Based upon my personal experience here are five items I consider "must have items" when bowhunting elk.
Nothing can ruin a hunt faster than the wrong pair of boots. Buy a good pair of boots far in advance of your hunt so you can be sure that they are broke in.
Mountain hunting is tough, weather is unpredictable and loads are heavy if you harvest an elk. Make sure the boots you choose have a good ankle support and a Gore-Tex or a similar waterproof lining to ensure your feet stay dry.
A boot with a good Vibram sole and a full rubber rand is preferred. Generally boots with these features are a little more money, but last considerably longer. Meaning once you have them broke in you'll likely get several seasons out of them.
My go to boot for 2016 is the Crispi Nevada GTX. The Nevada has all the features necessary for elk county and have been extremely easy to get hunt ready.
Make sure you also get a quality set of aftermarket insoles. Factory insoles are not made to handle the rigors of a mountain hunt and if you invest in a better insole your feet will thank you.
The High Country Synergy Footbeds by Lathrop and Sons are preferred among many Western hunters. This is one purchase you won't regret.
The last few years it seems more elk hunters are starting to carry decoys, but I'm still surprised by how many hunters go afield without one.
Companies are making decoys that are lightweight, easy to carry and affordable. Although, I only use them on 50% of my setups, I can't afford not to carry one. I've killed elk on at least two occasions due to my decoy, so I would definitely say its worth packing along.
For the past several seasons I've been using a Heads Up Decoy and am very impressed with how simple and effective it is to use.
When elk hunting out west you need to be ready for whatever the mountain and weather will throw at you. This means having a good backpack is a necessity.
I prefer a pack that can carry all my gear, but compresses down small enough so I can move easily without constantly snagging on underbrush.
A pack must also be capable of carrying the first load of meat off the mountain when I walk back to my truck or camp. Elk are big and depending on the size of your hunting party can take several trips to get off the mountain.
I never walk off the hill without at least a quarter, so I want a pack both large enough and sturdy enough to handle the task. This year I will be using the Icon Pro 3200 by KUIU.
Of all the things I take on a hunt there is one item I absolutely wouldn't go without — a land ownership chip in my GPS. I buy a chip specific to whatever state I'm hunting. This provides me with details of land ownership, trailheads, man-made and natural landmarks and even water sources in the area.
These are particularly helpful when hunting areas you aren't familiar with and can save many miles walked. They can also provide you with information that would otherwise take much time and research.

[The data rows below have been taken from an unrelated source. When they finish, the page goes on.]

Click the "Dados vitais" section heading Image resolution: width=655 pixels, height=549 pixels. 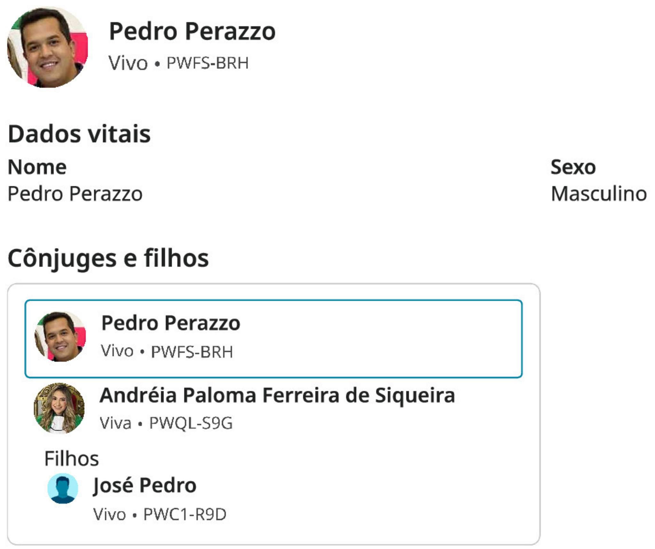pos(79,134)
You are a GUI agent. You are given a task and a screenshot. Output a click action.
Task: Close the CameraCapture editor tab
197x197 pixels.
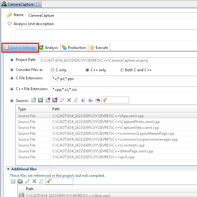point(37,4)
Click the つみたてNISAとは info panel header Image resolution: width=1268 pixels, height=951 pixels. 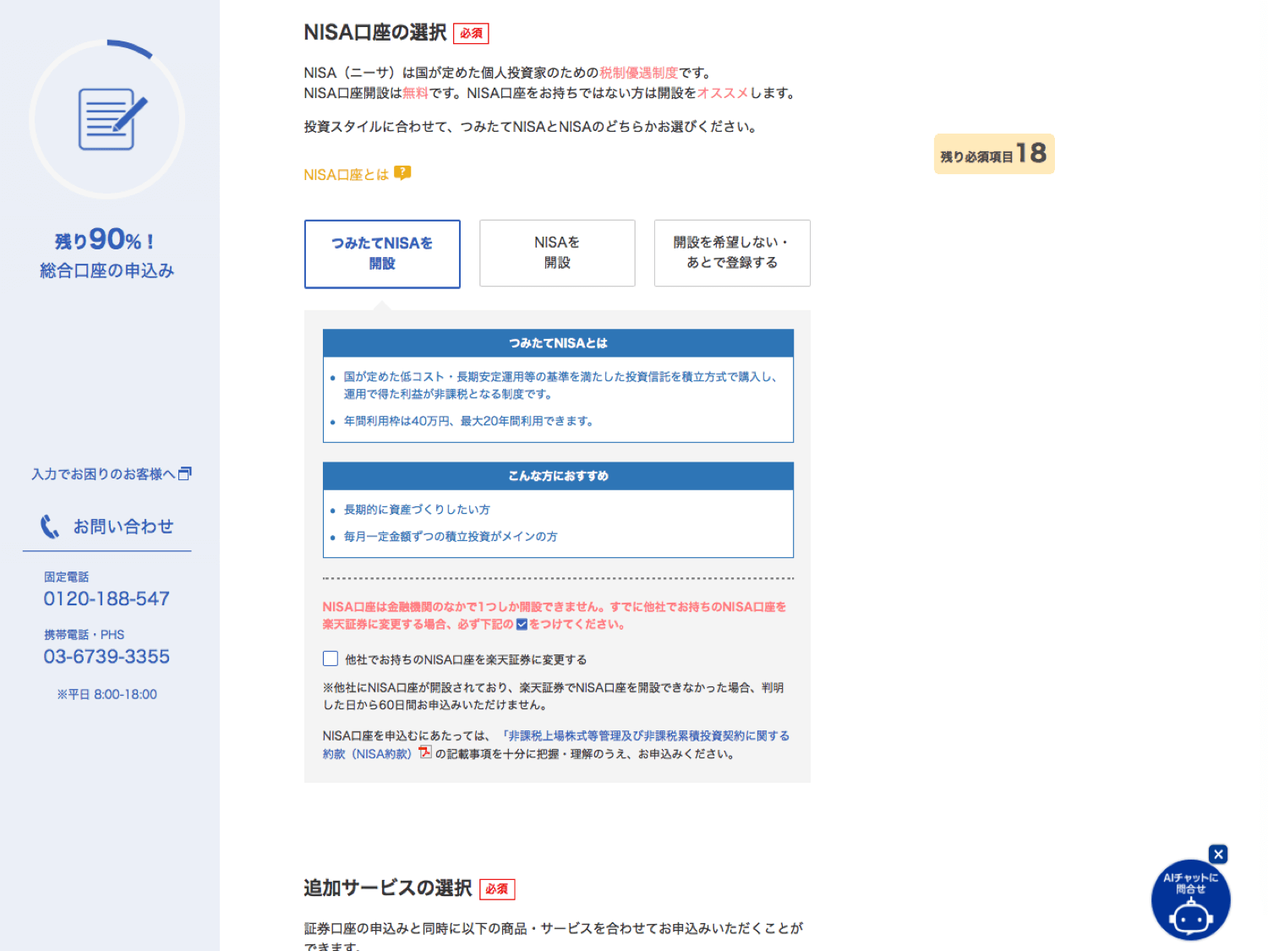click(557, 343)
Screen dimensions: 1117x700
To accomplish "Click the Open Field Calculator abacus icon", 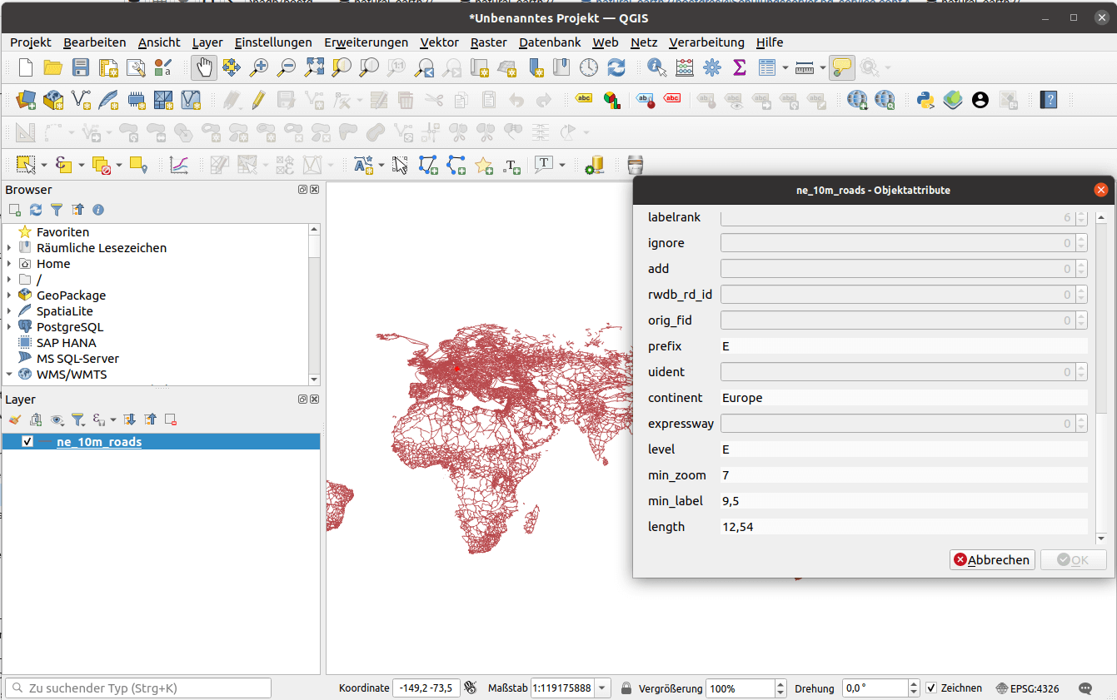I will 685,67.
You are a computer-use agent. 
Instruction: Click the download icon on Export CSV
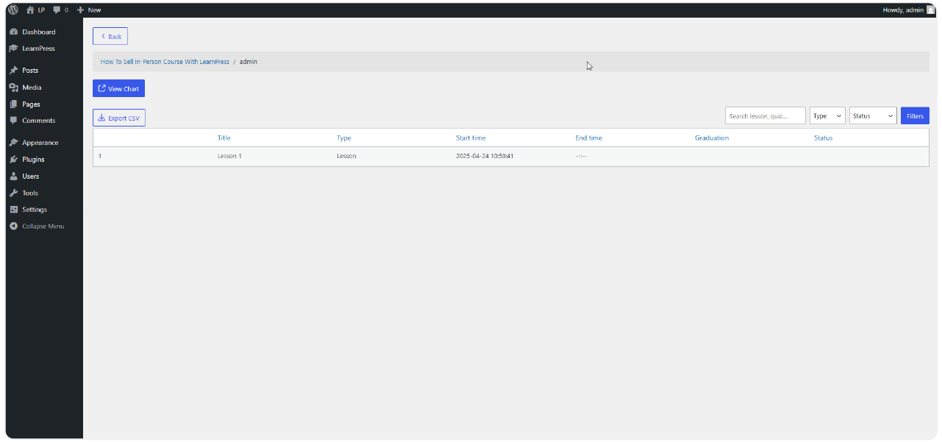click(102, 118)
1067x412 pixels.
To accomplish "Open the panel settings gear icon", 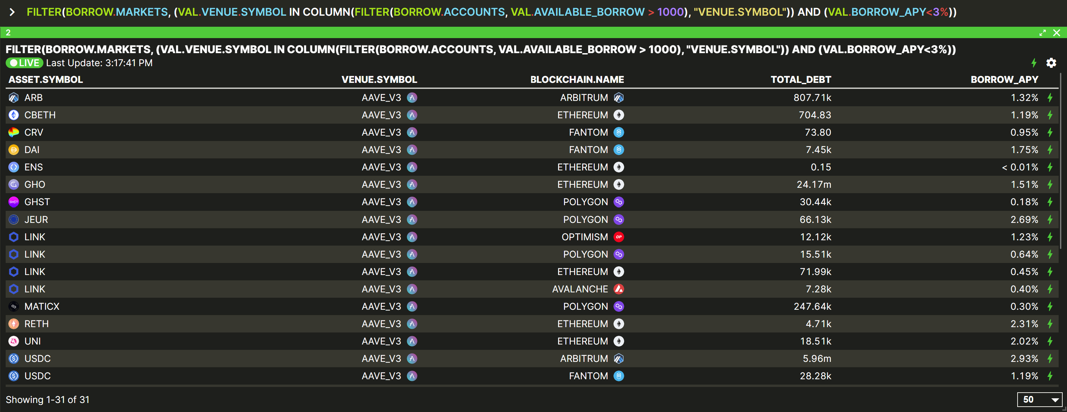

I believe onXmaps are the best in the business. Visit their site and check out all the cool things you can do on your smart phone, computer and tablet. I own chips from each state I've visited over the past several seasons and they are top-notch.
Hopefully at the end of your hunt you'll be loading a pile of 100% wild grown elk meat into your pack for the ride home. One of the best investments any elk hunter can make is in a set of durable game bags.
Game bags will keep flies and bees off of your quarters, but still remain breathable allowing the meat to cool when hung properly.
Good bags are definitely more expensive, but they last many years as long as they are cleaned properly after use. I have personally put over a half dozen elk in my set of Caribou Gear Bags.
Twenty-plus years of elk hunting has provided me with a long list of hunting gear, but there are some things I refuse to go without!